Alec Monopoly is the alias of an anonymous street and graffiti artist, in much the same vein as Banksy – his outlook is clearly very different, but whilst it is impossible to verify, something about his work suggests he probably didn’t attend one of those expensive “fine art” programs we were just mentioning.

Art critics don’t take him very seriously – they question who is buying his art, some people even think he’s just a joke – but digging a little deeper under the mindless criticism from armchair evaluators, you’ll find some great advice for those who enjoy Alec’s art, produce “not so serious” art themselves, or simply enjoy collecting these types of artworks.

Faith Based Events

A Reminder: What is Art?

If you create art for a hobby, it is just as valid as art as the pieces on display in museums. Art does not have to have deeply hidden representations about our society, it doesn’t even have to have a meaning behind it; sure, it can, and if you enjoy that kind of art, good for you!

A good understanding of the fundamentals of art is a solid starting place for sure, but if you aren’t going to get that from an expensive art school anyway, how useful is that degree really. And I’d say Alec certainly does have a good understanding of the fundamentals anyway – maybe he studied at an academic art atelier (workshop) for a while? Or maybe he picked up his skills tagging on the streets as a teenager?

It’s okay for people to love different kinds of art – realistic portraits, abstract collages, cartoons, comic books, and let’s not forget that three-dimensional art such as sculpture counts too, as does, movies, novels, dance/ballet, and even music. If you personally think somebody else’s taste is poor, well, let’s hope you didn’t pay for their art!

The current culture of social media will often cause people to be much too hard on themselves – especially if they are creating works just for a hobby. How can anybody truly explore and create in the way they want when being surrounded by so much negative energy?

Alec Monopoly seems to be acutely aware of all the above. And do you know what? He’s doing all the better for it. In fact, in a funny way, considering his trademark character… some might say, he’s laughing all the way to the bank.

The Reality: Alec is a Smash Hit

Just a few short years ago, Alec was the seventh most searched artist in Artnet’s Price Database. Whilst that position has fallen somewhat, this tends to happen as artists rise in profile – you don’t need to search Artnet to find prices for Alec’s work in 2021. Google will find you scores of listings at places such as Eden Gallery, and unusually, Alec now works mostly on a commission basis anyway. Yes, he’s that busy. Maybe not one to be taken so lightly after all then?

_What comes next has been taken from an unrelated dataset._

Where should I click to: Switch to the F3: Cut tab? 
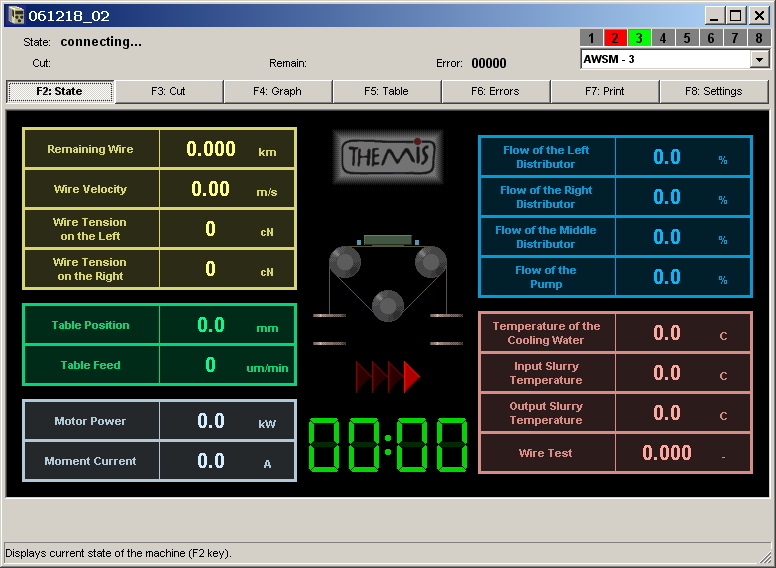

Alec’s got over 1.2 million Instagram followers, and his paintings have been snapped in the backgrounds of the homes of celebrities like Snoop Dogg and Miley Cyrus.

Alec uses the urban environments of New York City, London, Los Angeles, and other major world cities as a backdrop. He overlays these with financially apocalyptic news cuttings, his signature depiction of Mr. Monopoly, and a twist of satirically blended Pop Art, a little dose of cultural criticism and a smidge of social commentary.

Does that really sound so different from the traditional art world to you? Two solo museum exhibitions (as of 2019), sell-out shows across the globe, and countless artists on social media who have clearly been inspired by this man to create what they want to create.

Call him anything you like, armchair critics, but you can’t deny this – he’s both successful and inspirational.